A study of sleep in the European blackbird

Abstract

Sleep states in the blackbird, Turdus merula, were determined by recording the electroencephalogram (EEG), electrooculogram (EOG), electromyogram (EMG), and heart rate (HR), and from behavioral observations and responses to auditory stimulation by natural calls. The presence of changes in slow wave activity was determined from the power spectra of the EEG. Spectral power density in the 0.5–4.0 Hz band during slow wave sleep (SWS) attained highest values in the first part of the night, then declined. This trend in EEG spectra, which occurred across the night, probably reflects a homeostatic process strikingly similar to that observed in mammals. The reactivity to natural calls during SWS episodes also decreased across the night.

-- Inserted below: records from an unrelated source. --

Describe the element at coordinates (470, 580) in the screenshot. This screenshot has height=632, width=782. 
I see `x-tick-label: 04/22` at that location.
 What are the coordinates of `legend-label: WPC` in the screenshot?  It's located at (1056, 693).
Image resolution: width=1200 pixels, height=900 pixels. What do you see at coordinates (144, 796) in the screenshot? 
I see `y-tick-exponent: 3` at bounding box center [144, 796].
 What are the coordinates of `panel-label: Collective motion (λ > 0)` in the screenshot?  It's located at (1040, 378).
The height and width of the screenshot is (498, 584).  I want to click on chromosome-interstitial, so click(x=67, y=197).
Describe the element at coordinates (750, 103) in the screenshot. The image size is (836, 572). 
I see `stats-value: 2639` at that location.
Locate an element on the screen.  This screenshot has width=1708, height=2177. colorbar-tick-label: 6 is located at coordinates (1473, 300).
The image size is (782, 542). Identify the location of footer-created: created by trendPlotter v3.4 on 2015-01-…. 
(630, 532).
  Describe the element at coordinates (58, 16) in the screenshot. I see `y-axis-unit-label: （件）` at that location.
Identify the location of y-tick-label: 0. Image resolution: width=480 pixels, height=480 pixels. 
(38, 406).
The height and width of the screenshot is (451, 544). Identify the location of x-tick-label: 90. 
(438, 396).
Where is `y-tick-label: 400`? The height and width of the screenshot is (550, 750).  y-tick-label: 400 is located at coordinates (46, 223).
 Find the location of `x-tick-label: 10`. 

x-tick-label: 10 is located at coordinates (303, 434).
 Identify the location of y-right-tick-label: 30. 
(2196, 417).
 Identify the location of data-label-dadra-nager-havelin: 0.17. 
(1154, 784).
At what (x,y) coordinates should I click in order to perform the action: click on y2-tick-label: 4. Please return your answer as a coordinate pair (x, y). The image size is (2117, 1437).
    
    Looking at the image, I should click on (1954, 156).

Episodes of interhemispheric EEG asymmetry, which typically lasted from 2 to 4 s, occurred when birds displayed the front sleep posture and they constituted 140–200 s of each night. Unihemispheric sleep episodes probably result from unilateral activation of the visual system, and they could be considered as an evolutionary adaptation. HR was highest in wakefulness and lower in sleep but, due to large variability, reliable discrimination between sleep and wakefulness could not be made. Comparison of the blackbird's behavior during 4 different nights revealed a strong effect of the first night on sleeping behavior. A significant reduction in back sleep posture occurred during the baseline night, when lead wires were connected.